At the typical Japanese convenience store, goods such as magazines, manga, soft drinks, contraceptives, onigiri, and bento are available.

As of September 1, 2016, due to Circle K Sunkus’ acquisition and absorption by FamilyMart, all Circle K Sunkus stores have been rebranded as FamilyMart stores as a result of the FamilyMart Co. and Uny Group Holdings Co. merger.

==History==
The first Circle K store in Japan opened on March 15, 1980, in Tenpaku-ku, Nagoya.

The first Sunkus store opened in Aoba-ku, Sendai, on July 23, 1980. The Sunkus chain expanded to Tokyo in 1981, Hokkaido in 1982, Osaka in 1989 and Nagoya in 1992.

Sunkus and Circle K Japan formed an equity and business alliance in October 1998.

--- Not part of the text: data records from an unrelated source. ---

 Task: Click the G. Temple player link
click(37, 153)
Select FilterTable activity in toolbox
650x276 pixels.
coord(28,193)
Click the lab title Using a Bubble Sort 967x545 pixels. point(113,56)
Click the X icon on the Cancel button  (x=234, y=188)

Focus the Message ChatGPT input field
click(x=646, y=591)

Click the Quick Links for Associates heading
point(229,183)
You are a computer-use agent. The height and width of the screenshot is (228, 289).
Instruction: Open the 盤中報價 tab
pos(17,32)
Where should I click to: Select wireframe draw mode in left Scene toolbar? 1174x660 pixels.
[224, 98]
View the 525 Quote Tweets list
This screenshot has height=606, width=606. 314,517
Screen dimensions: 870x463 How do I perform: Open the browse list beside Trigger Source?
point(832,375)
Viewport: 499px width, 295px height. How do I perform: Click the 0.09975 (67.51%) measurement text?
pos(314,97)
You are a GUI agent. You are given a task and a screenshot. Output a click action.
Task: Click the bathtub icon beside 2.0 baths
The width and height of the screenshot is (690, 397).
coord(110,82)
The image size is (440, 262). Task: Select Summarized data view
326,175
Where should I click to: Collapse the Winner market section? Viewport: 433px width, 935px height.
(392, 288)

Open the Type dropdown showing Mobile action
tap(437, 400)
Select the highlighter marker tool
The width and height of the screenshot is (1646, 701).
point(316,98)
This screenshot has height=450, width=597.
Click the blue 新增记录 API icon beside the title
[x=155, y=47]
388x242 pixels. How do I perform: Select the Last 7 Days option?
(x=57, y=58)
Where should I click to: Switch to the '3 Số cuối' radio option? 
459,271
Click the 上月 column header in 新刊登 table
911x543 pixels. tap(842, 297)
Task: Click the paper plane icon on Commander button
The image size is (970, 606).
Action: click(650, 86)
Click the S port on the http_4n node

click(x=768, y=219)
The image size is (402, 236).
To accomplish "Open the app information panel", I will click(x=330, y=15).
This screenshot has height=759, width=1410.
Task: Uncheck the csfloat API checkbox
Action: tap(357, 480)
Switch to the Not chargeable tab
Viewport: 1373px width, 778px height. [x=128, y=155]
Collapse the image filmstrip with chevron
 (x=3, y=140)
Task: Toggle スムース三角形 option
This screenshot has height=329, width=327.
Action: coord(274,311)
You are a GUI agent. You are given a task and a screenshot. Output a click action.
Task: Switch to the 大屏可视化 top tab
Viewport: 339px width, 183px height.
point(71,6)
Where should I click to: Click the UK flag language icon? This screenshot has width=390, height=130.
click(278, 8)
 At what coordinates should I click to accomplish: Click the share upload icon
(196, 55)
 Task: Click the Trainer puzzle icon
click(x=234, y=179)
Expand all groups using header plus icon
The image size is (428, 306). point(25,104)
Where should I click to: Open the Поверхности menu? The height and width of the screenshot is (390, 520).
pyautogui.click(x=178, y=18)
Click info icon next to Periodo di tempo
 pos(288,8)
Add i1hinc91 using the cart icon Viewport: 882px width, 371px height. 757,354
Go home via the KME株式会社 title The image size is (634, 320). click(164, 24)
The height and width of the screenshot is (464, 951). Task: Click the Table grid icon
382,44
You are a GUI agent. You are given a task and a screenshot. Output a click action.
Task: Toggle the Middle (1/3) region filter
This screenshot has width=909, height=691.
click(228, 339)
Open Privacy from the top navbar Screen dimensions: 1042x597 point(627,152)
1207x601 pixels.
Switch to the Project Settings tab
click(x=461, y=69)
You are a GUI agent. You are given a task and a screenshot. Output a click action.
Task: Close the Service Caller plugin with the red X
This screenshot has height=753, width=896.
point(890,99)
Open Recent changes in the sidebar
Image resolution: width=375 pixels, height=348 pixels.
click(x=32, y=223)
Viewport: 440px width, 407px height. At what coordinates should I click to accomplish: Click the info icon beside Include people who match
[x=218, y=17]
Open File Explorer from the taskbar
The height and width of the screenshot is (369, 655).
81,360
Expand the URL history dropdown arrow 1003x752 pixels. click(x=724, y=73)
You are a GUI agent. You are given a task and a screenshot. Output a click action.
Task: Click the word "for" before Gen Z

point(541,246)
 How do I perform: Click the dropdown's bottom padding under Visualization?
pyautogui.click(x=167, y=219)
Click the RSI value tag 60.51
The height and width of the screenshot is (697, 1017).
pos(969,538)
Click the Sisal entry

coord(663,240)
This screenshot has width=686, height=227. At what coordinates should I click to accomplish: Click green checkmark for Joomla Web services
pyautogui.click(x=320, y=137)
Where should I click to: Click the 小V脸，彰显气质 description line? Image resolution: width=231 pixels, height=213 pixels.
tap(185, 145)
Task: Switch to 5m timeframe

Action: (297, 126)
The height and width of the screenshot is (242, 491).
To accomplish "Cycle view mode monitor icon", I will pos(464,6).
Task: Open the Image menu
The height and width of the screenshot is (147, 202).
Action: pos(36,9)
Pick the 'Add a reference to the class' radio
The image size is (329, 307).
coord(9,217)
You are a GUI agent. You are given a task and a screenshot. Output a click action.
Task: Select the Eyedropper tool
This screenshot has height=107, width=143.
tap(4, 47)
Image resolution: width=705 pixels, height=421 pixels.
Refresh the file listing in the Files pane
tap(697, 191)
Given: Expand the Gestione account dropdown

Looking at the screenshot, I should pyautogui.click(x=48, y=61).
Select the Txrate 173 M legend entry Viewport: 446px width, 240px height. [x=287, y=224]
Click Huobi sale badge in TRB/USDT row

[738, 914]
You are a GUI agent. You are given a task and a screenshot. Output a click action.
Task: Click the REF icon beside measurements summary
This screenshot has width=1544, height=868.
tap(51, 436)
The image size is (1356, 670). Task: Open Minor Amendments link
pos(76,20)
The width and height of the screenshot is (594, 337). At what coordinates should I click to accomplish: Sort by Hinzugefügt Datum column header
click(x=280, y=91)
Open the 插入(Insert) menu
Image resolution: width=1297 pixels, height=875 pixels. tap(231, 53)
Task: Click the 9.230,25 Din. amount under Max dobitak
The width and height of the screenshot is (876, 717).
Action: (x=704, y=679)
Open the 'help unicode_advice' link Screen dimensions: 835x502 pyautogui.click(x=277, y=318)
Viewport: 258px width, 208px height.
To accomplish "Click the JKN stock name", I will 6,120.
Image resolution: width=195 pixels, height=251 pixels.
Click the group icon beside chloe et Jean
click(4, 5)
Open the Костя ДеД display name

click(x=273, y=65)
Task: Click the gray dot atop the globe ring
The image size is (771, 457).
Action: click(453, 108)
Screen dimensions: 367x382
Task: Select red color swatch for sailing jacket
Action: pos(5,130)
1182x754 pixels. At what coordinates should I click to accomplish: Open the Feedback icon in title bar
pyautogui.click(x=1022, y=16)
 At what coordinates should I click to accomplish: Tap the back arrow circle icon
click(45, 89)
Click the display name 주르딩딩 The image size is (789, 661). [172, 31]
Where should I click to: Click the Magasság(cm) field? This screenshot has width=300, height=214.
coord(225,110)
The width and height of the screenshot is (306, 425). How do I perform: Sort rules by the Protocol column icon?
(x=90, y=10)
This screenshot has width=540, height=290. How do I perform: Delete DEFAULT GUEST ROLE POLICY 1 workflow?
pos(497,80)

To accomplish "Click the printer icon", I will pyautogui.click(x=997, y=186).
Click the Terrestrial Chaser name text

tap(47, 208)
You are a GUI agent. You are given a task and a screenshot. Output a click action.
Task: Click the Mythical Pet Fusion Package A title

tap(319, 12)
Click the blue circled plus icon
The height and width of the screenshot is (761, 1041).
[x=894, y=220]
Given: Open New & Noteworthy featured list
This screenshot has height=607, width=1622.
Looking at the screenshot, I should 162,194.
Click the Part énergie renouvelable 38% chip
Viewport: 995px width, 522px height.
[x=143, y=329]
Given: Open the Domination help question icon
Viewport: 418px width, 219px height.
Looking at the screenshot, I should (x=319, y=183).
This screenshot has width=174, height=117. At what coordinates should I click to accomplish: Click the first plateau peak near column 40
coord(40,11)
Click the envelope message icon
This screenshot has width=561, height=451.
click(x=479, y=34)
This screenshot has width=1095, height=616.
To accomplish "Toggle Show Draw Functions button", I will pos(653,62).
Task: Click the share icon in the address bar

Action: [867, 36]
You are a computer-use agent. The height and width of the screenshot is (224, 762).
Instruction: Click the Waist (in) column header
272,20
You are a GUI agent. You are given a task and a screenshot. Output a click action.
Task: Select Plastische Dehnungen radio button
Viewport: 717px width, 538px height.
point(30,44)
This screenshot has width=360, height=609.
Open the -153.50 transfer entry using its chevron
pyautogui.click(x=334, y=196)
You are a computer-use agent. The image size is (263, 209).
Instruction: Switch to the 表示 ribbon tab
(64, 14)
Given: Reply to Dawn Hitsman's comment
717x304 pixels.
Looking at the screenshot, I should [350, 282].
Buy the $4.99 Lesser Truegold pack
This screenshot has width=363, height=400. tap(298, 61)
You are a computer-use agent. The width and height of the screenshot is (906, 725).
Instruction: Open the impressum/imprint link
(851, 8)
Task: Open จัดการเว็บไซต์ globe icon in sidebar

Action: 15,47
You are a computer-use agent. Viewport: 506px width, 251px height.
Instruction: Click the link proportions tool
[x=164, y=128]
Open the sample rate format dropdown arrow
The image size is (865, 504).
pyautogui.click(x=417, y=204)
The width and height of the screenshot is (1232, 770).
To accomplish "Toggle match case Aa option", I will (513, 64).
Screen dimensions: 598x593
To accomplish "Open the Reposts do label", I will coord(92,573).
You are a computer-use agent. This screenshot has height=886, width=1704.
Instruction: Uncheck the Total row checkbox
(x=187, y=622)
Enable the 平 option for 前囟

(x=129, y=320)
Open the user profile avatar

The franchiser, Sunkus & Associates Inc., officially merged with Circle K Japan Co., Ltd., as of the September 1, 2004, fiscal year and was known officially as Circle K Sunkus Co., Ltd (株式会社サークルKサンクス). The two brands remained separate — convenience stores owned by the company had either a Sunkus sign or a Circle K sign.

==Facts about Sunkus==
The word "Sunkus" is a combination of the words "Sun" and the word "Thanks", The logo is a combination of the words "Sun", "Kids", and "Us".